Boban aveva garantito che l'obiettivo era vincere a breve/medio termine. Mentiva lui a milioni di persone o qualcuno gli ha mentito prima?

Io non capisco sta logica di tagliare ingaggi ecc. per non fare minus valenze ecc. il problema è che senza la champions e senza i grandi giocatori la Puma ti da 10 milioni l'anno e non 40. Fly emirates te ne da 10 e non 50 ecc. ecc. ed invece di fatturare come la Juve (noi abbiamo sempre fatturato di piu) fatturi la metà.


----------



## Heaven (3 Marzo 2020)

Zlatan87 ha scritto:


> Chi scommette una pizza con me che, con i casini che stanno combinando, Donnarumma va via a zero o quasi senza uno straccio di plusvalenza?



Meglio. Mi sa ormai che il fallimento totale è la via d’uscita più breve. 
Se se ne vanno tutti, non arriva nessuno sponsor, facciamo sempre più pena, magari questi strozzini decidono di andarsene prima del previsto.


----------



## Pit96 (3 Marzo 2020)

sipno ha scritto:


> Forse si, ma la proprietà è l'unica che non si può cambiare.
> 
> Il vero errore è stato a mio avviso cercare di mixare professionalità alle bandiere.
> 
> ...



Gazidis non ha mai potuto esprimere il suo operato?
Diciamo che non ha fatto una mazza da quando è arrivato, se non dire: questo giocatore è troppo vecchio, non lo prendiamo. 
La società poi, se doveva fare come dici tu, ha sbagliato per ben due volte. Prima ha preso Maldini e Leonardo, poi ha cacciato Leonardo e preso Boban. Insomma, due anni su due buttati al vento. L'unica cosa che è stata fatta è quella di cercare di abbassare il monte ingaggi (che hanno fatto Maldini e Boban, che certo, hanno sbagliato anche loro, ma almeno qualcosa hanno provato a fare), mentre di alzare il fatturato nemmeno l'ombra. Nuovi sponsor? Niente di importante. E qui ho la sensazione che si poteva fare molto di più


----------



## MissRossonera (3 Marzo 2020)

Direi che siamo ai titoli di coda,il progetto di uccisione del Milan è perfettamente andato in porto. Amici del forum, è stato un piacere condividere qualche rarissima gioia con voi in questi anni, da oggi in poi credo che ci sarà solo un enorme buco nero di programmata miseria.


----------



## admin (3 Marzo 2020)

Admin ha scritto:


> Come riportato dalla GDS in edicola oggi, 3 marzo, l'addio di Boban e Maldini al Milan è questione di ore. Non ci saranno incontri nè chiarimenti. I due dirigenti andranno via, probabilmente, dopo il match con la Juve. Andrà via anche Massara.
> 
> Elliott darà pieni poteri a Gazidis, che punterà su Rangnick e sui giovani.
> 
> ...



.


----------



## admin (3 Marzo 2020)

*TMW: è finita tra Boban ed il Milan. Legali al
lavoro per sistemare la questione.*


----------



## gabri65 (3 Marzo 2020)

Admin ha scritto:


> *TMW: è finita tra Boban ed il Milan. Legali al
> lavoro per sistemare la questione.*



Neanche uno come Boban ce l'ha fatta a raddrizzare il Milan.

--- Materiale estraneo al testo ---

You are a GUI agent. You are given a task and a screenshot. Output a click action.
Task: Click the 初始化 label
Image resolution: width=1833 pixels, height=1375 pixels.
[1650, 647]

Segniamoci questo post e vediamo che combina l'amministratore del condominio.

Io dico che fra un anno il fegato sarà in condizioni ancora peggiori.


----------



## A.C Milan 1899 (3 Marzo 2020)

gabri65 ha scritto:


> Neanche uno come Boban ce l'ha fatta a raddrizzare il Milan.
> 
> Segniamioci questo post e vediamo che combina l'amministratore del condominio.
> 
> Io dico che fra un anno il fegato sarà in condizioni ancora peggiori.



Io sono già in lista d’attesa per il trapianto. E ormai con questo Milan la mia età biologica è arrivata ad essere di (almeno) 25 anni superiore a quella anagrafica. Il che è un problema.


----------



## gabri65 (3 Marzo 2020)

A.C Milan 1899 ha scritto:


> Io sono già in lista d’attesa per il trapianto. E ormai con questo Milan la mia età biologica è arrivata ad essere di (almeno) 25 anni superiore a quella anagrafica. Il che è un problema.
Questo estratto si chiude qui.